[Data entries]
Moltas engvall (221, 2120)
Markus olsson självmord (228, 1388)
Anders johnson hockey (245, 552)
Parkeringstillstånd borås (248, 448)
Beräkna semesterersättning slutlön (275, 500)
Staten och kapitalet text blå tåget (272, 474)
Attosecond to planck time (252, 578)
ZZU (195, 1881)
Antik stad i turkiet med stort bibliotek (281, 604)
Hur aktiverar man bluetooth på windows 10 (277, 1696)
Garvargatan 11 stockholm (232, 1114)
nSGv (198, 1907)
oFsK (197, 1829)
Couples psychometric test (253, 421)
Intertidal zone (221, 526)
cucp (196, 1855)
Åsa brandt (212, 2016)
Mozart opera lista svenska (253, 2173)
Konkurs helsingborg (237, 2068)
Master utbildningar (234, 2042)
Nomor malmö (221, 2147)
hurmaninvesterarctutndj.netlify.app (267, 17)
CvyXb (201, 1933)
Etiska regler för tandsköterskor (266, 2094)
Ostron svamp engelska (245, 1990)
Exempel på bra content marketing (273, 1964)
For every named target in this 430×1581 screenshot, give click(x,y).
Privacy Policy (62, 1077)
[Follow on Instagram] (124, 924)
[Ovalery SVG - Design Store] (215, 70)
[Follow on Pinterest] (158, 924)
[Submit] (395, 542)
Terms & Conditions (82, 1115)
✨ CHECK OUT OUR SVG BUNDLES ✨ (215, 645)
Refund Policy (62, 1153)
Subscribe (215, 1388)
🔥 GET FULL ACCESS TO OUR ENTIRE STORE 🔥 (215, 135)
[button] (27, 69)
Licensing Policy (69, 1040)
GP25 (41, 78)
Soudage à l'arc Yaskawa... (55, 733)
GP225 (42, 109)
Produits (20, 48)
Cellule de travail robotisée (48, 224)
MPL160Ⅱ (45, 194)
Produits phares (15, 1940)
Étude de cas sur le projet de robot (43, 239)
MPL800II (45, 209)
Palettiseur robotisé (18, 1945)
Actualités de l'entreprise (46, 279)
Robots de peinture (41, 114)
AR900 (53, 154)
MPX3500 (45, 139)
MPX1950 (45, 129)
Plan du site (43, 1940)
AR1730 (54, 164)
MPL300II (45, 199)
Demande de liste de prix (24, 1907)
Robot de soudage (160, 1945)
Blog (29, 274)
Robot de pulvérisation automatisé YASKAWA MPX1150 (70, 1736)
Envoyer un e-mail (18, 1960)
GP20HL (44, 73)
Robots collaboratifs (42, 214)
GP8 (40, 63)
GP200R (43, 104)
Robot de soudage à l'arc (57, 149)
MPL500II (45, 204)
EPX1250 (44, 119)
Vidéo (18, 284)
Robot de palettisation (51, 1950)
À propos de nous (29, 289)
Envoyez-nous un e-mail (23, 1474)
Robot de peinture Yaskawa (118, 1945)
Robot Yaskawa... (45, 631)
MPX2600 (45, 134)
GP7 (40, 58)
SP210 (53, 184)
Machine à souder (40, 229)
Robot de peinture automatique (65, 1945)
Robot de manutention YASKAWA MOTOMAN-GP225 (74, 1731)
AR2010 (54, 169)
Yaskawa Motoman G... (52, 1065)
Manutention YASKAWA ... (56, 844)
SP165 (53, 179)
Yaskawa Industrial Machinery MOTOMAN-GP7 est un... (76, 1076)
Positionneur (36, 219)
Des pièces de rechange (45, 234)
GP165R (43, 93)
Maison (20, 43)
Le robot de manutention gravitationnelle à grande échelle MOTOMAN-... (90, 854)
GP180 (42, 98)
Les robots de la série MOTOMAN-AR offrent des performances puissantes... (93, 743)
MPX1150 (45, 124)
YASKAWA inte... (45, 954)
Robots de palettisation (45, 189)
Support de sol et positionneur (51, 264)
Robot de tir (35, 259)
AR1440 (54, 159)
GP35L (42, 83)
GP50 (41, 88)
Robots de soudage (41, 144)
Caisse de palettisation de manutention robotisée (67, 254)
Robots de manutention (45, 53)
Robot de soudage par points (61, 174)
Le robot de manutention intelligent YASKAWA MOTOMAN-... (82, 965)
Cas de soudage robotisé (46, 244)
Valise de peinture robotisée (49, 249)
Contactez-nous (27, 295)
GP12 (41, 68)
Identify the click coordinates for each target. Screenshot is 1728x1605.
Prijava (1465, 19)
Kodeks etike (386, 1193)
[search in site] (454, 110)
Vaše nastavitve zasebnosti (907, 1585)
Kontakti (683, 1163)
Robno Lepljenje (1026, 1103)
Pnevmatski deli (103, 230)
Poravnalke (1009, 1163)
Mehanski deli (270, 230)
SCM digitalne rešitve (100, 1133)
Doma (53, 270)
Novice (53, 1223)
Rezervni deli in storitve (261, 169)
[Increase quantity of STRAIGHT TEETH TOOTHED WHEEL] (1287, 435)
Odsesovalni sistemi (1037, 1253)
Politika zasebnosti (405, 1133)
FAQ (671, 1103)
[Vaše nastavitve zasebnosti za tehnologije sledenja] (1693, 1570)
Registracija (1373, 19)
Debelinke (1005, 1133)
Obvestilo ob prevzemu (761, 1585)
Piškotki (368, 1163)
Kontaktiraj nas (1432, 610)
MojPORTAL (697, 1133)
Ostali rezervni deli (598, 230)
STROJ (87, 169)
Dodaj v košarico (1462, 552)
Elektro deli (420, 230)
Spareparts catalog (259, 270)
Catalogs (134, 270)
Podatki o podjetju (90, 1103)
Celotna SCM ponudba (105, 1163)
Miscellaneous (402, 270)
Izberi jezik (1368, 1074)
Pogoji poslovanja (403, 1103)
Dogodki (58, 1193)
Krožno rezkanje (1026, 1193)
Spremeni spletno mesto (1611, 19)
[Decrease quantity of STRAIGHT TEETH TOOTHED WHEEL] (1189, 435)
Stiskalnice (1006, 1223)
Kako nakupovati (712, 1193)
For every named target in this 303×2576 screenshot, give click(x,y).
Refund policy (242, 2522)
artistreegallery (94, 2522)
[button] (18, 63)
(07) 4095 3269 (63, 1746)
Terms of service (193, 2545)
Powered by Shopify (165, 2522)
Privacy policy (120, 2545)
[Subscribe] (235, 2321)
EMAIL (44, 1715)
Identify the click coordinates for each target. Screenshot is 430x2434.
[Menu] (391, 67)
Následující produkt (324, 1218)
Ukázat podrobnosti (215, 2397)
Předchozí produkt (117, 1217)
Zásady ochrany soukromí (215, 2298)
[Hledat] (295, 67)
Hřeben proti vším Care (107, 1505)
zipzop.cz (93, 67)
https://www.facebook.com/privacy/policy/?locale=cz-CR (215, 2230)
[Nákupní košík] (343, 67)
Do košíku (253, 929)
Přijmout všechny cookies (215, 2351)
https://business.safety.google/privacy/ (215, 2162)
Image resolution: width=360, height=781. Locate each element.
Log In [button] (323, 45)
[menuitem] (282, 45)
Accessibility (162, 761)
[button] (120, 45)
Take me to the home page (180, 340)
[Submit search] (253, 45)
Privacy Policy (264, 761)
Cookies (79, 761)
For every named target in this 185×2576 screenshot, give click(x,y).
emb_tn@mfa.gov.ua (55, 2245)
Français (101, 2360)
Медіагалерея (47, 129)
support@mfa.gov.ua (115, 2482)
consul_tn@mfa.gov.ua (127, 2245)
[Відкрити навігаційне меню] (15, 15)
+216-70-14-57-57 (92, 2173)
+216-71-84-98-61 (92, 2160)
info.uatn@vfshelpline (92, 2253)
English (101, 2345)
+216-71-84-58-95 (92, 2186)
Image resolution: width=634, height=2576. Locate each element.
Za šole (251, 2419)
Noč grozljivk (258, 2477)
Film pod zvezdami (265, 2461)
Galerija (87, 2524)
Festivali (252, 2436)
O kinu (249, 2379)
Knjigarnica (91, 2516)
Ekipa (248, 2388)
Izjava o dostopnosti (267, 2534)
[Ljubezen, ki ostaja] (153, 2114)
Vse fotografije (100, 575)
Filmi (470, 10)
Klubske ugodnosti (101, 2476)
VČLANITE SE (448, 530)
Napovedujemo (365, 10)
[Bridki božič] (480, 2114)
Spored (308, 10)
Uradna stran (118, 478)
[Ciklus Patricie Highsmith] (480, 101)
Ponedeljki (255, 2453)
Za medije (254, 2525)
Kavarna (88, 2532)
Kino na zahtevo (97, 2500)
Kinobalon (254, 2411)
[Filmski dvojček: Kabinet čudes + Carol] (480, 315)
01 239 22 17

* [What to work on] Starting at the line above that holds "Pogoji poslovanja (403, 1103)" and ending at the line that holds "Terms of service (193, 2545)", transcribe each line exactly and include no other lines.

* [Output below]
Pogoji poslovanja (403, 1103)
Dogodki (58, 1193)
Krožno rezkanje (1026, 1193)
Spremeni spletno mesto (1611, 19)
[Decrease quantity of STRAIGHT TEETH TOOTHED WHEEL] (1189, 435)
Stiskalnice (1006, 1223)
Kako nakupovati (712, 1193)
For every named target in this 303×2576 screenshot, give click(x,y).
Refund policy (242, 2522)
artistreegallery (94, 2522)
[button] (18, 63)
(07) 4095 3269 (63, 1746)
Terms of service (193, 2545)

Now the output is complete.